The Newsletter that Was Shared the Most
This would be my newsletter exploring the science on why boys and men are so lonely and what we as parents can do about it. The boys aren’t alright, folks. And it seems you, like me, are worried about them!
The Newsletter that Brought the Most New Free Subscribers
A bunch of you subscribed after reading this July newsletter in which I debunked the common notion that kids are better off when mothers make more sacrifices.
The Thread with the Most Comments
I’m not at all surprised by this one — it’s when I asked you to rant about the kid stuff you despise. Who doesn’t love to bitch about slime and glitter?
The Essay with the Most (and Best!) Comments
My recent newsletter in which I shared details about my recent mental health struggles and the advice my therapist gave me. You were so supportive and shared a ton about what you’ve been going through and what’s helped you.
What You Didn’t Love
Now let’s take a look at this year’s flops. This is important information for me because I need to know what you want less of, too! Here are some pieces that just didn’t seem to resonate. (Note: I’m excluding this month’s posts from the rankings, because open rates typically continue to increase over the course of weeks. I know what it’s like to be slow to open emails!)
The Essay with the Lowest Open Rate
The prize for biggest essay flop goes to this piece I wrote about the loss of our beloved dog Henry. Look, I get it — I don’t really want to read sad newsletters about pet deaths, either.
The Thread with the Lowest Open Rate
It was this one, celebrating teachers and how awesome they are.
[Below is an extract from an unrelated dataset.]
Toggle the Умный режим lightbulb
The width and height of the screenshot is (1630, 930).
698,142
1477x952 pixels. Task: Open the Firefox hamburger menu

HMMM. I know you love teachers (and many of you are teachers!), so maybe you just felt you didn’t have anything original to say? That must be it.
The Free Essay that Brought the Fewest Free Subscribers
Oh yes, that would be the one in which I vented about my daughter having mono and that parenting worries never, ever cease. I bet you were all like “yeah, we know.” Zero new free subscribers from this one!
The Paid Essay that Brought the Fewest Paid Subscribers
It was my newsletter about how to talk to kids about police violence. Either you already knew how to do this (good job!) or you didn’t feel like you could engage with this topic. It was, indeed, a tough read.
What I’ve Learned
I love me a good analysis session. So what do these statistics tell us about what I should strive for here in 2024?
Fewer infectious disease and pet death discussions.
More arguments for why moms should do less.
More deep-dives into why slime should be illegal.
This is content I can get behind.
What were your favorite newsletters from 2023? Share in the comments!
Hi Melinda, thanks for the behind the scenes insight! I'm a rather new subscriber and haven't had the time to go through your archives, so my suggestion might be off base: First of all, I very much enjoy reading your newsletters as they provide me with a lot of insight and scientific evidence for one of the hardest things I have to do in my life: being a working dad. Your writing is accessible and insightful.
But, as a dad who doesn't just "help" raising his kids, I felt a bit unseen and also not as much as I'd like to be part of your audience if that makes sense. When I opened your newsletter about asking your "partner" for help, I was really surprised that it was mostly about mothers, which in general makes sense. But still, it stung a little. (I had the same feeling when I read "Hunt, gather, parent", but I still cherish that book, and yours of course.) This might be a widely unpopular or strange request, but would you consider publishing a few newsletters about fathers and the role they can play in raising their kids, creating a family etc.?
I hope my comment doesn't come across as condescending or sour. I really appreciate your work.
Best wishes,
Tom
Virginia Solesmith's recap also pointed out that her subscribers engaged least with anything touching on social justice. I really hope that this doesn't make you stop covering those things (like police violence). They are unpopular (as we know from literally everything that's happening now), but it's not a sign we shouldn't be talking about it! The more we do talk about it, the easier it becomes too engage with.